Density, not radius, separates rocky and water-rich small planets orbiting M dwarf stars

TL;DR

This study reveals that the key factor distinguishing rocky from water-rich small exoplanets orbiting M dwarfs is their density, not their radius, challenging previous assumptions based on size alone.

Contribution

It introduces a density-based separation between rocky and water-rich exoplanets, supported by analysis of all known small transiting planets around M dwarfs.

Findings

Density gap separates rocky and water-rich planets

Formation models with migration explain observed distributions

Bimodal radius distribution is inconsistent with data

Abstract

Exoplanets smaller than Neptune are common around red dwarf stars (M dwarfs), with those that transit their host star constituting the bulk of known temperate worlds amenable for atmospheric characterization.
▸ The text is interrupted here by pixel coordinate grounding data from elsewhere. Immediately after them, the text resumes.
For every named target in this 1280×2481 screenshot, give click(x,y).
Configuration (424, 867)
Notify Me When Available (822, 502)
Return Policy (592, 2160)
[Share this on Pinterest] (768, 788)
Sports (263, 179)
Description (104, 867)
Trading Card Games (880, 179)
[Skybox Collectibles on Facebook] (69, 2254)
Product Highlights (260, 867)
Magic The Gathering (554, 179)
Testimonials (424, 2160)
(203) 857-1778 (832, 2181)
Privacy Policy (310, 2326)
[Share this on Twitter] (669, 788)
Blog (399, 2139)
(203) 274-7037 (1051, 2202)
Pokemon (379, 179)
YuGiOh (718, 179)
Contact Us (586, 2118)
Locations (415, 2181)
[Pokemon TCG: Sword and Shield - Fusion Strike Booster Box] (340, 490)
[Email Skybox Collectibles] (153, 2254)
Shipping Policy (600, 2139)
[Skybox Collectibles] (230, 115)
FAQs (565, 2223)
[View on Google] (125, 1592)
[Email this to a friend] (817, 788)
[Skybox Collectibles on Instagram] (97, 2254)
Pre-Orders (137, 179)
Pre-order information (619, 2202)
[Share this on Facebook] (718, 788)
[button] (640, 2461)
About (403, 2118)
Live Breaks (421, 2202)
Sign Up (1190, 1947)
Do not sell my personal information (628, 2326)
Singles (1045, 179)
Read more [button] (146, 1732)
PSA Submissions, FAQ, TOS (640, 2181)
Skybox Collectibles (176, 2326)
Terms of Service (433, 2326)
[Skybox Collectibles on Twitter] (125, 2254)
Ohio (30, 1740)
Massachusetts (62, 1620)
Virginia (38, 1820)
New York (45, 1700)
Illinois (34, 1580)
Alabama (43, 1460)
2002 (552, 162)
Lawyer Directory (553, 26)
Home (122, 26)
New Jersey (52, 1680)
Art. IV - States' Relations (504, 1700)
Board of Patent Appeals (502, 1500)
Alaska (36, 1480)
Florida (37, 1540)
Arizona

We analyze the masses and radii of all known small transiting planets around M dwarfs, identifying three populations: rocky, water-rich, and gas-rich. Our results are inconsistent with the previously known bimodal radius distribution arising from atmospheric loss of a hydrogen/helium envelope. Instead, we propose that a density gap separates rocky from water-rich exoplanets. Formation models that include orbital migration can explain the observations: Rocky planets form within the snow line, whereas water-rich worlds form outside it and later migrate inward.